Aim of the exercise: Only the lines below, from the one with "Instruction: Expand the" through the one with "Task: Open the annotation", are to be written out, exactly.
[[ Listed records, beginning ]]
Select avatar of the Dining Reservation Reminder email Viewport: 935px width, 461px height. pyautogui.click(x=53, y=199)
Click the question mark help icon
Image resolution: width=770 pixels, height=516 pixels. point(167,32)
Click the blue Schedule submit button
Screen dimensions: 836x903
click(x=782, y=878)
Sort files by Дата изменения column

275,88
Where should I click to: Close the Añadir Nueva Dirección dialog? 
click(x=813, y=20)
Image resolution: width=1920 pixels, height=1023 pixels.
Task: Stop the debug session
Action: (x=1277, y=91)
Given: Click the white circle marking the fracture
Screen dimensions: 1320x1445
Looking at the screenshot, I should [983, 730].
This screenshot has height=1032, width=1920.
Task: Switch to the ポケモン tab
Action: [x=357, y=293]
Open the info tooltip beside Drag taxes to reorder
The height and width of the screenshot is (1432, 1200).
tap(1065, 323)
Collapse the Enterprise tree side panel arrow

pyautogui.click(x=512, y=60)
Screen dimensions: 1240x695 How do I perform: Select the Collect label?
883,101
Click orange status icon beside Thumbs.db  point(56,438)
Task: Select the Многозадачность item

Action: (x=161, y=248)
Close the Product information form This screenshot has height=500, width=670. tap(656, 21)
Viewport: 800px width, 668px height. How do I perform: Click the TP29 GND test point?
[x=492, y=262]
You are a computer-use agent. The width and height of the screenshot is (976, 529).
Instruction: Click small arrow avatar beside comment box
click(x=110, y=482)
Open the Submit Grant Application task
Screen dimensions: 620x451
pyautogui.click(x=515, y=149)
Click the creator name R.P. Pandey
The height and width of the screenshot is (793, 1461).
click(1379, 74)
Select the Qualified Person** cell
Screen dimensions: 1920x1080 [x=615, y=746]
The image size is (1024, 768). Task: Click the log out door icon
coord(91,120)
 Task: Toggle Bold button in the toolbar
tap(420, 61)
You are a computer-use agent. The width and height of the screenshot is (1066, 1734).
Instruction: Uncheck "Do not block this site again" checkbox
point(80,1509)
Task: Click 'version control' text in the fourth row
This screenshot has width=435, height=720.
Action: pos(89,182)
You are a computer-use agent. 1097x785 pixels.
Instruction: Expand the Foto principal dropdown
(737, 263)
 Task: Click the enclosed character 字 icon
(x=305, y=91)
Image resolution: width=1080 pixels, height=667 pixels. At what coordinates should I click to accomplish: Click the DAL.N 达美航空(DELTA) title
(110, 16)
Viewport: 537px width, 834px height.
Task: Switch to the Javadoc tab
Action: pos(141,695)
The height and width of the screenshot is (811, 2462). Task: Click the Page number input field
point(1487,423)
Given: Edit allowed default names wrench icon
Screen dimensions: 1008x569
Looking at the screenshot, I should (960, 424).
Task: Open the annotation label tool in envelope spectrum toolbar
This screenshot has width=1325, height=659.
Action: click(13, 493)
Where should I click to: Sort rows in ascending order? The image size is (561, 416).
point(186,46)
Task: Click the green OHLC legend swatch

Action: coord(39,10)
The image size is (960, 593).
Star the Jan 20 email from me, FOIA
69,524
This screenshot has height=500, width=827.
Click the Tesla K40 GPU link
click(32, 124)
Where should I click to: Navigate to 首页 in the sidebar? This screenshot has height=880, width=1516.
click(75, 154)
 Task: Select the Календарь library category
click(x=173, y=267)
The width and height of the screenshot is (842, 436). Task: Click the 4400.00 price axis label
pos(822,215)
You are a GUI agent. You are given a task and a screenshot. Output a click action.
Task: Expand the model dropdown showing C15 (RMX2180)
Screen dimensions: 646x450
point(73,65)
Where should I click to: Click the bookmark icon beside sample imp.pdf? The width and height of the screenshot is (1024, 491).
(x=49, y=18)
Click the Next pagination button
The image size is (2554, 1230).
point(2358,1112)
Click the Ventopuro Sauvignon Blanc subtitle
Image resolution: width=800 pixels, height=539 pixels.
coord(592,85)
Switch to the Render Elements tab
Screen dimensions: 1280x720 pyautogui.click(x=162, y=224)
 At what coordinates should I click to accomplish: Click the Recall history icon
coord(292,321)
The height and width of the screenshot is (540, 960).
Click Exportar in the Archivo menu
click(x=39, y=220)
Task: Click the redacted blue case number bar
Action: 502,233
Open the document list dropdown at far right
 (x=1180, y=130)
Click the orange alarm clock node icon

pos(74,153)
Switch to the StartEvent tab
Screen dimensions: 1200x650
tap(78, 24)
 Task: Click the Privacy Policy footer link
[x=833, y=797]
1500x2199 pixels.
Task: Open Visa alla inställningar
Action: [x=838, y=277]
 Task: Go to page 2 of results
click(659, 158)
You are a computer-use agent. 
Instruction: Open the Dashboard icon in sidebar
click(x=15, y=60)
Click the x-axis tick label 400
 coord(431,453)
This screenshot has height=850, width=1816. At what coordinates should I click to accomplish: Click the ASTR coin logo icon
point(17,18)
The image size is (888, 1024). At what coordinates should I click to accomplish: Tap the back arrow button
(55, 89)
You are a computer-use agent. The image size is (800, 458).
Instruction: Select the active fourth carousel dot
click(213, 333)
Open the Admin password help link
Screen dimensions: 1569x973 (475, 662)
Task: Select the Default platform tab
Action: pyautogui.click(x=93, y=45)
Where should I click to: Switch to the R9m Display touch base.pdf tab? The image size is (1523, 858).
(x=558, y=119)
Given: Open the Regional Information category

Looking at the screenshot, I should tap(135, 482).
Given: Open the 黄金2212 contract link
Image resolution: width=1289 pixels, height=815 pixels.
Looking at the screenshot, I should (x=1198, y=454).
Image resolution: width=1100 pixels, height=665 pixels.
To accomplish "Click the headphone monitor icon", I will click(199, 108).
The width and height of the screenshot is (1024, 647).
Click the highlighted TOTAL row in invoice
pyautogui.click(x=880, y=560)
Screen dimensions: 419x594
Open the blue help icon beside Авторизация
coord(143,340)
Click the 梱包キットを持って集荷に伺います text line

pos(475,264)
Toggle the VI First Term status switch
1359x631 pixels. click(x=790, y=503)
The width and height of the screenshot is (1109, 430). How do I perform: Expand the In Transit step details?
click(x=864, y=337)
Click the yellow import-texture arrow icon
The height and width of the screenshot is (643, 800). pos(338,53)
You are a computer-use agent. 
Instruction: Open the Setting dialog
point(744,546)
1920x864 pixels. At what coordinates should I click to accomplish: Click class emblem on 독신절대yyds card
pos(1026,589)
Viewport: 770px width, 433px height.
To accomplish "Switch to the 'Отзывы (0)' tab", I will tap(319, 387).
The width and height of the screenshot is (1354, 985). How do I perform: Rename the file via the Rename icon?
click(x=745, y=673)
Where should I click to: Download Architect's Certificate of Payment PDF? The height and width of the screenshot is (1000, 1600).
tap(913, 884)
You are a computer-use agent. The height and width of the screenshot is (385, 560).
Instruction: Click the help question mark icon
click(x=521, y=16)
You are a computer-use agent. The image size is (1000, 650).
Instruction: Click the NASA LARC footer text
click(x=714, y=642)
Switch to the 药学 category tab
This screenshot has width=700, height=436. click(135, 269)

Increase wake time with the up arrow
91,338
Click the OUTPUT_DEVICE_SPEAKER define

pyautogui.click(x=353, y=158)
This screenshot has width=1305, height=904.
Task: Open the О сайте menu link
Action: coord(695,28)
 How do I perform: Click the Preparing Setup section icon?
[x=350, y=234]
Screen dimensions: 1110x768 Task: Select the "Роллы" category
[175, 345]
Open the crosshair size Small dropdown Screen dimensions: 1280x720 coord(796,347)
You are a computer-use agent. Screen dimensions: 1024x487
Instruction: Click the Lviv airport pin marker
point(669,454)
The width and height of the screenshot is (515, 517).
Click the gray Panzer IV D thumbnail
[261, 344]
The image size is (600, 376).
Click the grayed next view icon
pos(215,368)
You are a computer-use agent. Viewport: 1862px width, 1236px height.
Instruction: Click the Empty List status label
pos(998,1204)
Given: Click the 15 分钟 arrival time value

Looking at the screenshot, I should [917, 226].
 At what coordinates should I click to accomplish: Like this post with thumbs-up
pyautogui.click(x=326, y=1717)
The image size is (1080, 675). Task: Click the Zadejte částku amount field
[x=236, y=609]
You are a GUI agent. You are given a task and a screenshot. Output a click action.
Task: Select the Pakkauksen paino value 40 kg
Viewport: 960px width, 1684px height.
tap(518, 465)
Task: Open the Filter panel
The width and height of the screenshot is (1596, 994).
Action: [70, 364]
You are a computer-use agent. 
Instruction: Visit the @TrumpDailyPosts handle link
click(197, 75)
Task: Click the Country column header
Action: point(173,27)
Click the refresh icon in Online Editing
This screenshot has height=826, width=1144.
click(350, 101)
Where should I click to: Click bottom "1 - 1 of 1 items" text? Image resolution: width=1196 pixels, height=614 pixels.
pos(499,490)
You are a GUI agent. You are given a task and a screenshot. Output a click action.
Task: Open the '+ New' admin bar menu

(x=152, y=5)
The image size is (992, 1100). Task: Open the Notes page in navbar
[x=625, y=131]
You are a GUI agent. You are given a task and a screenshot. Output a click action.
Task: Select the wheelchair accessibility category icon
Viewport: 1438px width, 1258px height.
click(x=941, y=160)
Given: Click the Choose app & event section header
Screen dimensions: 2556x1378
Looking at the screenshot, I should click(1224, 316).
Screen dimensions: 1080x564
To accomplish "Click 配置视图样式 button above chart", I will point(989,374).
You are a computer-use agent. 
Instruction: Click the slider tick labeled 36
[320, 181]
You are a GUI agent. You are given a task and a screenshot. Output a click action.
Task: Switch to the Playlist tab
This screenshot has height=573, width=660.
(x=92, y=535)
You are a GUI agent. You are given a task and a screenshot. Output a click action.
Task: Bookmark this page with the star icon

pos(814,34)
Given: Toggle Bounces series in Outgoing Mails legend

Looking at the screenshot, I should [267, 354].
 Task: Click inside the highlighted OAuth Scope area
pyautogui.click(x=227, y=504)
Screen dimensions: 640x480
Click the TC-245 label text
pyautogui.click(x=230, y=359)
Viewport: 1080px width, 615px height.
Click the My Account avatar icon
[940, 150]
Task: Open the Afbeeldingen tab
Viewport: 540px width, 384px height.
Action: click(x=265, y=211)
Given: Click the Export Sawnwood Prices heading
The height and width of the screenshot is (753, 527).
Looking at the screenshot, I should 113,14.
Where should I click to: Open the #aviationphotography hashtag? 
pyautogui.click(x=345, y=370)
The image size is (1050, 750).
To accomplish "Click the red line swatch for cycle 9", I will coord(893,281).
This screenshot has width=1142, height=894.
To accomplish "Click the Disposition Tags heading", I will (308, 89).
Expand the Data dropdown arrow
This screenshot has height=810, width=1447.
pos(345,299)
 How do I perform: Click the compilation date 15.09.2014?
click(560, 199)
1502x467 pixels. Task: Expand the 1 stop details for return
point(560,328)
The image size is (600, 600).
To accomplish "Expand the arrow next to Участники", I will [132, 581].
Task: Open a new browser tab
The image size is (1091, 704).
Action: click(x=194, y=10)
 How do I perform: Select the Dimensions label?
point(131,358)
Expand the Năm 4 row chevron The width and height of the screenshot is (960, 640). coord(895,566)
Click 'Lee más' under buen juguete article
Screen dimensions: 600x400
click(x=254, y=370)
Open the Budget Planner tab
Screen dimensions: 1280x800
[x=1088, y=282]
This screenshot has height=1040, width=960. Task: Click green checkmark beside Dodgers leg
[[ Listed records, end ]]
Result for this task:
Instruction: Expand the Foto principal dropdown
(737, 263)
 Task: Click the enclosed character 字 icon
(x=305, y=91)
Image resolution: width=1080 pixels, height=667 pixels. At what coordinates should I click to accomplish: Click the DAL.N 达美航空(DELTA) title
(110, 16)
Viewport: 537px width, 834px height.
Task: Switch to the Javadoc tab
Action: pos(141,695)
The height and width of the screenshot is (811, 2462). Task: Click the Page number input field
point(1487,423)
Given: Edit allowed default names wrench icon
Screen dimensions: 1008x569
Looking at the screenshot, I should (960, 424).
Task: Open the annotation label tool in envelope spectrum toolbar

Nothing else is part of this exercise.